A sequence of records
<<<<
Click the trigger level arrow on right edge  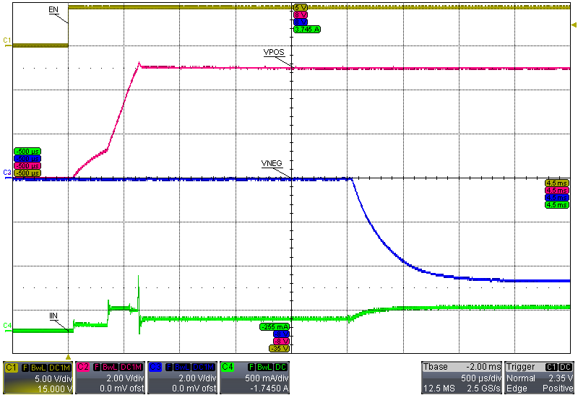pyautogui.click(x=574, y=25)
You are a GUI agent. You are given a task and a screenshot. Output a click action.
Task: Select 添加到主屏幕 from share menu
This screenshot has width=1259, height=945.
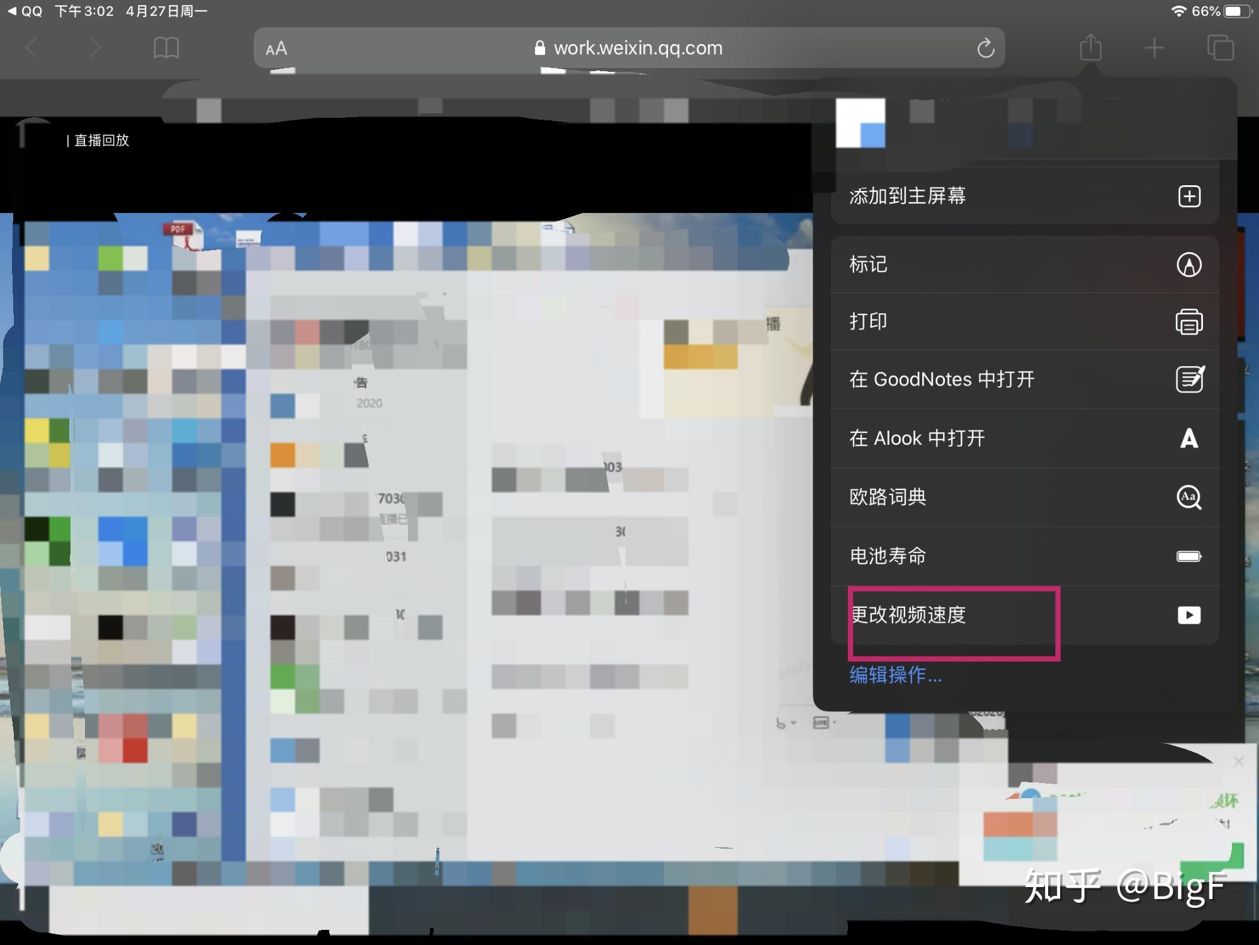point(1024,196)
>>>>
◆ **Challenge**
Extract verbatim the lines of the listing from the line containing "You are a GUI" through the final line of the listing, both included, and omit the pictures from your answer.

◆ **Solution for this exercise**
You are a GUI agent. You are given a task and a screenshot. Output a click action.
Task: Select 添加到主屏幕 from share menu
This screenshot has width=1259, height=945.
point(1024,196)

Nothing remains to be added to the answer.